I didn't get into those shows either. Not only were they poorly named, but they were terrible shows aimed mainly at women. So that was another reason why I didn't watch them.

Good examples drew2k!


----------



## Groundhog45 (Nov 13, 2005)

Roswell.
Firefly.
Futurama.
Farscape.
Dead Like Me.
Harsh Realm.
Dark Skies.

Just in the last few years....


----------



## Daven (Jun 8, 2002)

After 3 episodes I was hooked on 3 Pounds. Unfortunately, they only made 3 episodes. That pissed me off.   

Also, I was really pissed about the way they scheduled Commander in Chief, and then let it kind of disappear. Don't bet me wrong, I'm not a big Gina Davis fan, but I thought it was a pretty entertaining show.   

DaveN


----------



## norockets (May 20, 2005)

The Visitor
Joan of Arcadia = for once a show that depicted teenagers as something more than stereotypes
Northern Exposure - although once Rob Morrow left, it wasn't very good.
Tru Calling
Wonderfalls
Millenium - they could have at least carried it through to the actual Millenium; the X-Files/Millenium episode was pretty unsatisfying.
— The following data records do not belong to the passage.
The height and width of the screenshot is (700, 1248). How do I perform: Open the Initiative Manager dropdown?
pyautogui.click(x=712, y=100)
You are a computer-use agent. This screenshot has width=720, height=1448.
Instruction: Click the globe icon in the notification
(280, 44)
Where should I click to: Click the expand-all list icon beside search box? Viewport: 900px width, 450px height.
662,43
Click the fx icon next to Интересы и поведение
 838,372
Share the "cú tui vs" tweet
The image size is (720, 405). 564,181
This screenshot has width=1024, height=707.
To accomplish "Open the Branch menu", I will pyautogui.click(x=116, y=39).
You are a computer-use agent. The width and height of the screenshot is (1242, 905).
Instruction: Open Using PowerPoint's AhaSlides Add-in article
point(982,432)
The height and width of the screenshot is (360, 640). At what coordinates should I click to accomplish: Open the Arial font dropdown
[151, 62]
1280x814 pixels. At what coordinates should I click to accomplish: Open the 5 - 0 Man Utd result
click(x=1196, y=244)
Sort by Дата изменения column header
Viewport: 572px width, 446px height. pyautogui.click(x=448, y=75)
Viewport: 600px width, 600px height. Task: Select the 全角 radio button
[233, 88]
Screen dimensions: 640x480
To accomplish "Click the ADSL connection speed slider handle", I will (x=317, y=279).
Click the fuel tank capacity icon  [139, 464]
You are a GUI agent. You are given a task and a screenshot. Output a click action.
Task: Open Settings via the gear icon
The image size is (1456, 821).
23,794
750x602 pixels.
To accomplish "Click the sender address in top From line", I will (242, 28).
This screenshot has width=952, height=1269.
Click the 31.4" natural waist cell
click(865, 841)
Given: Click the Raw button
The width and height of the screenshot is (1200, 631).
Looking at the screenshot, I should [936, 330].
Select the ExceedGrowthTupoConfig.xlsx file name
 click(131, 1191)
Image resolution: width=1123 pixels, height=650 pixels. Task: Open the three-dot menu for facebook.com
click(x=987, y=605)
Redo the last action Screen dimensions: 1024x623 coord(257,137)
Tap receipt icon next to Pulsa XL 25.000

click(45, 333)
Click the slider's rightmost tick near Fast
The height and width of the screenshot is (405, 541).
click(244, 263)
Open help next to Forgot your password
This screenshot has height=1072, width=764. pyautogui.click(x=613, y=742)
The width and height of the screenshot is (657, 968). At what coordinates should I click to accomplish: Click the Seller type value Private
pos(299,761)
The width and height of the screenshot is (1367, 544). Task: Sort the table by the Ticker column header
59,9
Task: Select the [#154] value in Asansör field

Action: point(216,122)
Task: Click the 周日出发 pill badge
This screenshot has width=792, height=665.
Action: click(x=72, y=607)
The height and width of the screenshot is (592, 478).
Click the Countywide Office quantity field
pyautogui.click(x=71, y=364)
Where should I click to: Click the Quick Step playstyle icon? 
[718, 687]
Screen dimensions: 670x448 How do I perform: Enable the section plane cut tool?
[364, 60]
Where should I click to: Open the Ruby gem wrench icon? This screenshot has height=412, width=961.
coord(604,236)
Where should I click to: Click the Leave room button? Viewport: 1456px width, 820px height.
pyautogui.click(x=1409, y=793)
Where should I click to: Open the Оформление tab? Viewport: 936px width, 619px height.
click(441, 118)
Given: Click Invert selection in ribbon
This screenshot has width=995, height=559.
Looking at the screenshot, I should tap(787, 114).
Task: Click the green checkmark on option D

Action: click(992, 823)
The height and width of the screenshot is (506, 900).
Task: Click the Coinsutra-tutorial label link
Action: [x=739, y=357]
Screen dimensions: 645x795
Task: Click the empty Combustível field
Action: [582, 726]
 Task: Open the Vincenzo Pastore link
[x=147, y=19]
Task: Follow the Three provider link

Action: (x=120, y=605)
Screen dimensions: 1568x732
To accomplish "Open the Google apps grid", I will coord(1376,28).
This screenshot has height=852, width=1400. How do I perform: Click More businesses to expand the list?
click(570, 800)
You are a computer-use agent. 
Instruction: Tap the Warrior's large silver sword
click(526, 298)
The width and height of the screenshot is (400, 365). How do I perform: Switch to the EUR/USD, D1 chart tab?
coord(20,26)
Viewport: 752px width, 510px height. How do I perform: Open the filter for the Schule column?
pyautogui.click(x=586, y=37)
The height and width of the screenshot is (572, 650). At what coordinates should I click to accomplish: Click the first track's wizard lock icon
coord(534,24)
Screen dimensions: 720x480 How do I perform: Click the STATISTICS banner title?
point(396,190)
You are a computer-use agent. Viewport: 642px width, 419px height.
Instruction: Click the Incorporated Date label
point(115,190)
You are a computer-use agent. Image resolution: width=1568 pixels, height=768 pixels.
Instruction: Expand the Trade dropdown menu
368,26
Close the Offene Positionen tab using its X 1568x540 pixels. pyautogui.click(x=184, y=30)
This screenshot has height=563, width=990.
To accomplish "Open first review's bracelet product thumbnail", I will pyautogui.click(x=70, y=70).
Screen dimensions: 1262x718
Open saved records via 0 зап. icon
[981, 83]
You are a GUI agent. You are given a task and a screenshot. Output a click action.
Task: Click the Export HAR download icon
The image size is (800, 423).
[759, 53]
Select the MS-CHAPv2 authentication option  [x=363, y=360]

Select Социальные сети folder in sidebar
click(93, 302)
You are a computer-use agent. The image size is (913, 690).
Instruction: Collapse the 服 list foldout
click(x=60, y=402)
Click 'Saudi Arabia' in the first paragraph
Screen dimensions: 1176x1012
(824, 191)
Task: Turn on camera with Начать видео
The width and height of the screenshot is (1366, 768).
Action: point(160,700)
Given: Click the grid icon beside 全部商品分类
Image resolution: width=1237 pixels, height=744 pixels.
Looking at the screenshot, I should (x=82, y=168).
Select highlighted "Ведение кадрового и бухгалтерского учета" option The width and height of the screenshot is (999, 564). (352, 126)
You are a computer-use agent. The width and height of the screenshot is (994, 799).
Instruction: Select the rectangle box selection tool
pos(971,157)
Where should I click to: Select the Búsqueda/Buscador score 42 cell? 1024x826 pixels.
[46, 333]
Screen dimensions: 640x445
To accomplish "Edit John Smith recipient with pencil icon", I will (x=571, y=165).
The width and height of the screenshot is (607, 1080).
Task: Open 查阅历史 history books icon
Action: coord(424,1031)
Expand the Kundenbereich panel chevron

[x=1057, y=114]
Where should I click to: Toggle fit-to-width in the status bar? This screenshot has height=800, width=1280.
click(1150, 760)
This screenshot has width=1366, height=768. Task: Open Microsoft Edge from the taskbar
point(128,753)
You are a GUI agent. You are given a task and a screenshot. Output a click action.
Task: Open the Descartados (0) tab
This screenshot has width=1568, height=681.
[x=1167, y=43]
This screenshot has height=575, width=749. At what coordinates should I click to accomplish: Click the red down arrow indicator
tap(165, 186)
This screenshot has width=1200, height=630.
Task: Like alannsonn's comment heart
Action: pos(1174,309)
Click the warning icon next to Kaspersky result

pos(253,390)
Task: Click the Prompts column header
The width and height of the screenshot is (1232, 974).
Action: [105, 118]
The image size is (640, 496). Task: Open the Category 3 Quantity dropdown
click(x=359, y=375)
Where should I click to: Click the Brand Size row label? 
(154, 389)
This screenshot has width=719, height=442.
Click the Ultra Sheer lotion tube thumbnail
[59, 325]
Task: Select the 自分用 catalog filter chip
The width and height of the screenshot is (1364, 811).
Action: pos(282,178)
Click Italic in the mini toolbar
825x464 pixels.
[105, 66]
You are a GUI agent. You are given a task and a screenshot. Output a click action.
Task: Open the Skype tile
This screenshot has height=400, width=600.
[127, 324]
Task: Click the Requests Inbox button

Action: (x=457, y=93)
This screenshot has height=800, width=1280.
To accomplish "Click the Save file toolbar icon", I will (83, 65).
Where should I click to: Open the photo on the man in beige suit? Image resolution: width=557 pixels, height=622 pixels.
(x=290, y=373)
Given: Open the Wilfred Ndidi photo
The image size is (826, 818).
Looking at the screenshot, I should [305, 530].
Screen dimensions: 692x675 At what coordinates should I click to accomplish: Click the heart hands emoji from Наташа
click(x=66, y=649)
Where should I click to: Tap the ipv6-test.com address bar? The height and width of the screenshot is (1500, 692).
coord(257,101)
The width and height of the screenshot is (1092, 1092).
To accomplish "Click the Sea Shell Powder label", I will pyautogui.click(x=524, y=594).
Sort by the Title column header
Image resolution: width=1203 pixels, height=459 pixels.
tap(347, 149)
Hmmm - why does it seem that Fox has good shows, then cancels them?


----------



## jawhn (Aug 8, 2005)

Plenty of old shows (all already mentioned). But one recent show ticks me off!!! Kidnapped (with Timothy Hutton). The reason given was that they didn't think people would watch a continuing plot over one season. Anyone ever heard of 24?


----------



## PeytonRE (Oct 23, 2006)

Shows I miss, in no particular order (other than alphabetical...):
3 lbs
Any Day Now
Birds of Prey
Book of Daniel
Carnivale
Commander in Chief
Daybreak
E-Ring
I'm with her
Invasion
Jake 2.0
Joan of Arcadia
John Doe
Lois & Clark
Lyon's Den
Night Stalker
Star Trek (and pretty much all of the spin-offs)
Strange Luck
Surface
The Flash
Threshold


Some that had a good run but still miss
Sex and the City
The Practice
West Wing
X-Files


----------



## Doit2it (Jan 3, 2006)

Not mentioned (I think):
Point Pleasant (If Steven King wrote The OC)

Seconds:
Futurama (although Adult Swim has rumored there are a handful of new episodes in preproduction)
Everwood (just finished entire 4 seasons on ABC Family, great show)
Wonderfalls (started to loose its edge, but still an original show, DVD has unaired eps!)
Dead Like Me (watched on DVD, miss the reapers)
Enterprise (best Star Trek series, IMHO)
Love Monkey (guess if a show doesn't blast off it gets canceled now days)
Freaks & Geeks (gonna have to Netflix it now that y'all mentioned it)

Honorable Mention:
Family Guy (how dare they TRY to cancel that show)


----------



## savagehart (Sep 1, 2005)

Threshold
Surface
Strange Luck (wrote Fox a rather nasty letter on that one)
Happy Hour
Standoff
Lost in Space


----------



## jerryez (May 16, 2001)

SURFACE, just as it was getting good, they canceled it. I guess that they just couldn't think of a continuing story line to keep it going.


----------



## Donnageddon (Jan 18, 2006)

Kojak (2005 - Ving Rhames)

Firefly


----------



## ralii (Mar 29, 2002)

I cannot believe no one has mentioned the show that made me most glad to have a TiVo - but then again, maybe that's why it was canceled...

Witchblade

Of course, I'll echo many of the others that have been mentioned:

Jake 2.0
Joan of Arcadia
Tru Calling
Firefly
Enterprise
John Doe
Threshold
Millenium

--Rob


----------



## Langree (Apr 29, 2004)

Donnageddon said:


> Kojak (2005 - Ving Rhames)


Forgot about that one, I enjoyed it.


----------



## flyers088 (Apr 19, 2005)

falco


----------



## TJStaar (Feb 6, 2007)

The Nine and Eyes. ABC must really have it in for Tim Daly.


----------



## rambler (Dec 3, 2005)

The Guardian. Lulu did it for me.


----------



## Nechevo (Dec 26, 2006)

A few people have mentioned my shows that fit this like Sports Night, Millennium, Cupid. Andy Richter Controls the Universe (i'm really upset that show can shafted by Fox's scheudling, it really needs to be put out on DVD). American Gothic.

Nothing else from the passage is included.